Most recently, experimental attempts using the cryo‐EM technique were successful in obtaining the first high‐resolution structural information of the polyspecific efflux pump ABCG2. As previously assumed, these data indicate that ABCG2 forms a homodimer of two protein chains containing two major protein domains (NBD; TMD). ABCG2 can switch between two different conformations: in the nucleotide free state, ABCG2 faces inwards to the cytosol being accessible for substrates binding at the polyspecific substrate binding site within its TMD. In the ATP‐bound state, the dimerization of the NBDs induces conformational changes in the TMD which guide the substrate to the extracellular space. ATP binding and ATP hydrolysis are likely to mediate the conformational switch that runs the transport cycle helping to extrude a variety of substances out of the cells. Among those substances, many of them are drugs applied in cancer therapy which are additionally characterized by a narrow therapeutic index. It is therefore of great importance to use these new structural insights in ABCG2 structure to promote drug therapy safety management on the one hand and to develop clinically useful ABCG2 modulators on the other. Facing these challenges might help to further evolve our understanding of ABCG2 function in health and disease.
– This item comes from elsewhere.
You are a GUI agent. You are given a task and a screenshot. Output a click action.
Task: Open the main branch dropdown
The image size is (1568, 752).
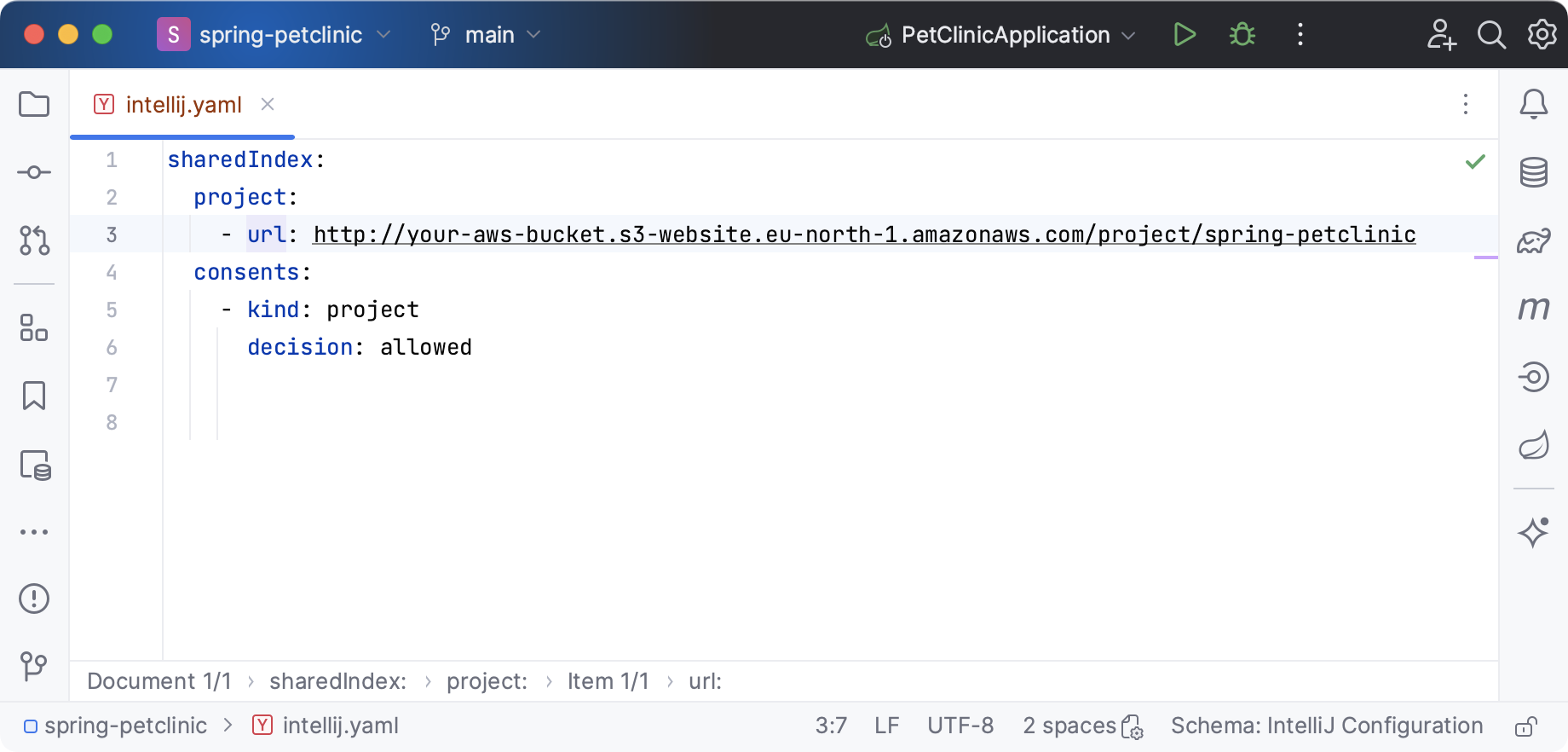tap(487, 35)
Nomenclature of targets and ligands

Key protein targets and ligands in this article are hyperlinked to corresponding entries in http://www.guidetopharmacology.org, the common portal for data from the IUPHAR/BPS Guide to PHARMACOLOGY (Harding et al., 2018), and are permanently archived in the Concise Guide to PHARMACOLOGY 2019/20 (Alexander et al., 2019).

CONFLICT OF INTEREST

The authors declare no conflicts of interest.